### PROBLEM DETAILS
Working from the records below, repeat exactly the lines starting at the line that contains "Given: Save Rexona" and ending at the line that contains "Click the Stoppage", inclusive.

Dataset entries
Content starts

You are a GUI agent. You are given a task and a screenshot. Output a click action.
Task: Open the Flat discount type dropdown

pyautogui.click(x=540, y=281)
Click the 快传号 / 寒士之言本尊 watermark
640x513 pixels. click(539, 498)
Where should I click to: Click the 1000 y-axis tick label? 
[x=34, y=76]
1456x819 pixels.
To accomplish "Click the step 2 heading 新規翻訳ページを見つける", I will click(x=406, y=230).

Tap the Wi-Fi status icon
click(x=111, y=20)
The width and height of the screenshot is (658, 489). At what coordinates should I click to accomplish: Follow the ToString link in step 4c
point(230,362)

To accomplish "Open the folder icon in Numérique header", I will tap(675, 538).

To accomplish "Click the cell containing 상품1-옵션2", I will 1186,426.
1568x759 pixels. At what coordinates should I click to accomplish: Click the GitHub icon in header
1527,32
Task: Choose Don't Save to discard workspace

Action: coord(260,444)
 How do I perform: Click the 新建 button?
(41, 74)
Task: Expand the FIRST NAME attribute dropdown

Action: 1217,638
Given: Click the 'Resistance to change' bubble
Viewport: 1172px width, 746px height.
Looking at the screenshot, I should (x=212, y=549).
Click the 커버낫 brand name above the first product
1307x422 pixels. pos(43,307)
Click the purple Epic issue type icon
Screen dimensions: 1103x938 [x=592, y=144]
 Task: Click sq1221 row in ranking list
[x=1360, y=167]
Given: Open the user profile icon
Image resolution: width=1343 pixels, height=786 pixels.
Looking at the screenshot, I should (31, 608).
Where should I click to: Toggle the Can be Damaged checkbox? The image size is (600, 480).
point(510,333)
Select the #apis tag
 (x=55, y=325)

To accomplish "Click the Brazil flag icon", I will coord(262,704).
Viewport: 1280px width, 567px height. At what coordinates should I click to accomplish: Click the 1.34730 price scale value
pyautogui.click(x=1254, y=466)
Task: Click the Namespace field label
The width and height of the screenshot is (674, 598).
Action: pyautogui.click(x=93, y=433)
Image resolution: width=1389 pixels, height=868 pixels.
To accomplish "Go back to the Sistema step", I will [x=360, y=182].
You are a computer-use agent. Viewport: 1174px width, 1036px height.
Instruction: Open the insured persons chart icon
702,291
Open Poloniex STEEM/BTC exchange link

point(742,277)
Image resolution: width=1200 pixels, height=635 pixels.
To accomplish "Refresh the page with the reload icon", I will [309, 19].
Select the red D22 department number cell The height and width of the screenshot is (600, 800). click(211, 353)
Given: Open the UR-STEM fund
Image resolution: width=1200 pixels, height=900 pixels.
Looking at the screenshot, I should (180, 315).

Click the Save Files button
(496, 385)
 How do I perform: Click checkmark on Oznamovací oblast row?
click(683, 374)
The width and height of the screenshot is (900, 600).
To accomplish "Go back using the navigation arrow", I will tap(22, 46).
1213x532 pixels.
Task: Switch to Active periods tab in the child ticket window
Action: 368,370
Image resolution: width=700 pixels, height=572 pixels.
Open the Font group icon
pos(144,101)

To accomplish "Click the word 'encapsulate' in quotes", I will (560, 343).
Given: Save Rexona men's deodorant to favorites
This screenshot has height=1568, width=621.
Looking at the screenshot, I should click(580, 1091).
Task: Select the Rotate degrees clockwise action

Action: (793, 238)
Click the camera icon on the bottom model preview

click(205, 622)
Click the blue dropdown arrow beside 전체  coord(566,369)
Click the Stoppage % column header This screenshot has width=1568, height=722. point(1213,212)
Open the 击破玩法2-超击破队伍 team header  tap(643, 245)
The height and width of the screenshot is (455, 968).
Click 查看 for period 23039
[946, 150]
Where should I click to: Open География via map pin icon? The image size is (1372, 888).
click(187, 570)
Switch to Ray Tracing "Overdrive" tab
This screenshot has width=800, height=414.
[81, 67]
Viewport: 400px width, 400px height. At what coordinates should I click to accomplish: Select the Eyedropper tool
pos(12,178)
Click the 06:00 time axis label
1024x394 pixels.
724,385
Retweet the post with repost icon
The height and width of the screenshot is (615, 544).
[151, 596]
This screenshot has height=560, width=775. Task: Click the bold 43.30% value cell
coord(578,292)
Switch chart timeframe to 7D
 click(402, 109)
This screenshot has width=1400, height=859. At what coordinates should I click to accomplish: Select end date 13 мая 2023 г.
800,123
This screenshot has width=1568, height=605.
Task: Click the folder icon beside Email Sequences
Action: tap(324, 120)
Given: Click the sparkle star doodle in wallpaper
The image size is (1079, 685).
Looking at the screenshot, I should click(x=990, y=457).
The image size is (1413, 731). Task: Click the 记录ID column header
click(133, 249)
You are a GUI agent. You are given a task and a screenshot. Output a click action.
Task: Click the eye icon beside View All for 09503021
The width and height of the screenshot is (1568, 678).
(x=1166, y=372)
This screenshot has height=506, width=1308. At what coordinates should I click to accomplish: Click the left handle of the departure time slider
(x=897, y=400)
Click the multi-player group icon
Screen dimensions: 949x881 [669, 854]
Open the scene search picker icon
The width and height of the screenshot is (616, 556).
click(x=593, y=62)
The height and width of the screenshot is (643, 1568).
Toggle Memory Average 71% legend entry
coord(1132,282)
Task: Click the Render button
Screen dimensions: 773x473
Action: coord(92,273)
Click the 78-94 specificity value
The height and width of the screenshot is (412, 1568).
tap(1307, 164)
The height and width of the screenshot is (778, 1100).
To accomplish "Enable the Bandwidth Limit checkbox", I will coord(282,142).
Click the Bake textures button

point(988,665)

Content ends

### RESULT FOR THIS EXERCISE
Given: Save Rexona men's deodorant to favorites
This screenshot has height=1568, width=621.
Looking at the screenshot, I should click(580, 1091).
Task: Select the Rotate degrees clockwise action

Action: (793, 238)
Click the camera icon on the bottom model preview

click(205, 622)
Click the blue dropdown arrow beside 전체  coord(566,369)
Click the Stoppage % column header This screenshot has width=1568, height=722. point(1213,212)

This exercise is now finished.